The surge in the number of Cubans heading north is likely based on fears that warming relations between Washington and Havana could mean an end to a preferential policy, known widely as "wet-foot, dry-foot" that allows Cuban asylum seekers who make it to US soil special access to permanent residency and citizenship (those caught at sea are usually returned).
For decades, the majority of Cubans reached the US by using self-constructed vessels to cross the 90-mile stretch of the Caribbean that separates the island from the southern tip of Florida.
The new land route involves either flying to Ecuador or Guyana, which following Ecuador's introduction of visa requirements for Cubans in December 2015, became the only South American country that doesn't require a visa for Cubans. From there, the migrants travel overland through Venezuela to reach Colombia.
Labarte is among a group of Cubans who came to Colombia directly from Venezuela. He and 20,000 other Cubans moved to Venezuela 11 years ago as part of an official medical mission sent to support the socialist administration of former Venezuelan president Hugo Chavez.
The current political and economic turmoil in Venezuela, characterised by sky-rocketting inflation and chronic food, medicine and electricity shortages, has pushed many Cubans to leave and they're not eager to return home to a still-repressive regime.
"We know that some of the Cubans that pass through Turbo are doctors, engineers and architects," said Turbo Mayor Alejandro Abuchar, who estimates that another 300 Cuban migrants are stranded in Sapzurro, a tiny fishing village on the Colombian side of the border. He has asked international NGOs to start providing assistance. Currently, the migrants are only being helped by local people.
Riskier routes
The closure of the Panama border has not stopped the movement of all migrants. Many have simply diverted away from official – and now strongly enforced – checkpoints, to informal crossing points along the 266-kilometre border of dense jungle known as the Darien Gap.
"Migrants keep arriving, but many of them, especially the Haitians and Africans, continue their journey," said the manager of a hotel in Turbo where the migrants stay. "Who is passing them and how? That I don´t know."
The lack of a government presence in the area has made the Darien Gap a long-time haven for drug traffickers.

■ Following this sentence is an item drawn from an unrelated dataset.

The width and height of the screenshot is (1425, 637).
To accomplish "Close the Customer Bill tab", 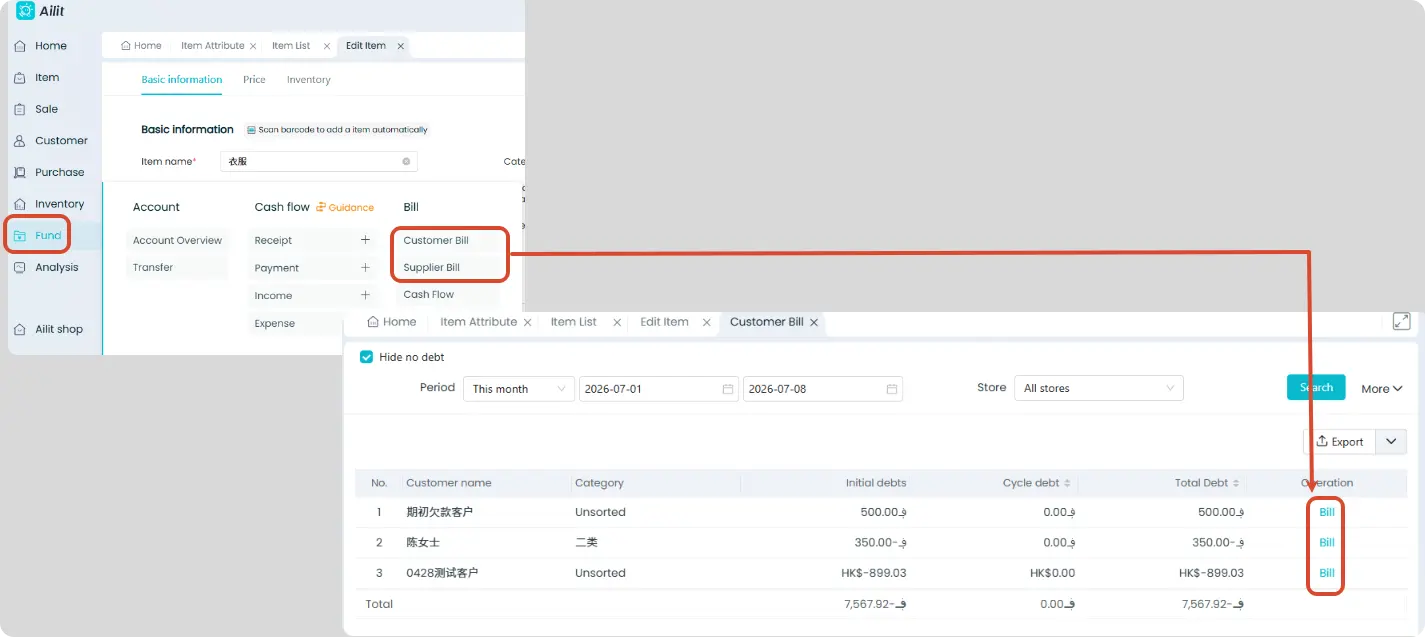I will pos(814,322).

Now, migrant smuggling routes are overlapping with the cocaine and arms trafficking routes that have fuelled Colombia´s half-century of armed conflict.
"It is a very risky journey," said Fernando Calado, head of programmes at the International Organization for Migration in Bogota. "It is a zone of thick jungle and a very dangerous sea, managed by criminal gangs."
Police report that the drug traffickers are using the migrants as "mules" to smuggle cocaine into Panama. Migrants agree to transport the drugs in lieu of paying "coyotes" a $2,000 charge to cross the border.
But other reports suggest the recent attention on the humanitarian situation at the border has affected the drug trade. According to unconfirmed reports, two "coyotes" have been killed by druglords in recent weeks.
"The border closure elevates the risk of abuses and exploitation," said Calado, referring not only to the smugglers and drug traffickers, but also to the border guards who accept bribes to let the migrants pass.
Labarte, like many of the Cubans who have remained in Turbo, is unwilling to risk a journey through the jungle with smugglers who may rob and abandon him.
"Right now, we are simply asking for a humanitarian visa that allows us to leave Colombia and reach Panama or Mexico," he said.